With this in mind, U.S. Pat. No. 6,965,344 entitled “Firefighter Locator” issued on Nov. 15, 2005, filed on Oct. 18, 2000 by Halsey et al. and assigned to the same assignee as the present invention discloses a system for locating and tracking a moveable beacon that is inside a structure. In overview, the system disclosed in Halsey '344 includes a base station and a plurality of monitors that are mutually dispersed outside the structure. The beacon is configured to transmit a low frequency (approximately 2 Mhz) RF signal that has good penetration through the walls of the structure. Each monitor receives the low frequency signal and measures the phase of the signal relative to an internal phase reference. The measured phase at each monitor is then compared with the measured phase at the other monitors to produce a plurality of relative phase delays, with each relative phase delay being indicative of a differential range estimate. These differential range estimates are then processed in a triangulation-type algorithm at the base station to determine the location of the beacon.
As disclosed in Halsey et al. '751, the location of each monitor must be accurately known to determine the location of the beacon. Moreover, to use the system efficiently in a rescue operation, the monitors must be quickly dispersed around the structure. In a typical application of the system disclosed in Halsey et al. '751, the monitors are preferably distributed somewhat uniformly around the structure to minimize geometric dilution of precision (GDOP) and increase system accuracy. As a consequence, only some of the monitors may be within line-of-sight of each other or the base station. Once dispersed, the monitor locations, including the elevation of each monitor, must be quickly acquired and communicated to the base station for use in the beacon location and tracking algorithm. In addition, the system should be able to periodically verify and quickly update the monitor locations in case one of the monitors is moved during the rescue operation.
In addition to registering the location of each monitor, the phase references at each monitor must either be synchronized or the relationship between phase references determined and input into the beacon location and tracking algorithm. For the later, the differences between phase references must be measured and communicated to the base station. In a typical rescue situation, the synchronization (or difference measurement) must be performed quickly, and may need to be performed under relatively adverse conditions. Once the monitor positions have been registered and the network synchronized, it may be necessary to resynchronize the phase references during the operation to assure system accuracy over long operational periods.

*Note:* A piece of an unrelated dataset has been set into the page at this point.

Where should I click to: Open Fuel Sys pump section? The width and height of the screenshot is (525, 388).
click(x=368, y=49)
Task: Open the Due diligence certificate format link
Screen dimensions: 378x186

In light of the above, it is an object of the present invention to provide systems and methods suitable for the purposes of registering the positions of a network of monitors and phase synchronizing the network. It is another object of the present invention to provide systems and methods for quickly phase synchronizing and registering the positions of a network of monitors that can then be used to locate and track the position of a beacon inside a building. Yet another object of the present invention is to provide systems and methods for registering the positions of a network of monitors and phase synchronizing the network which are easy to use, relatively simple to implement, and comparatively cost effective.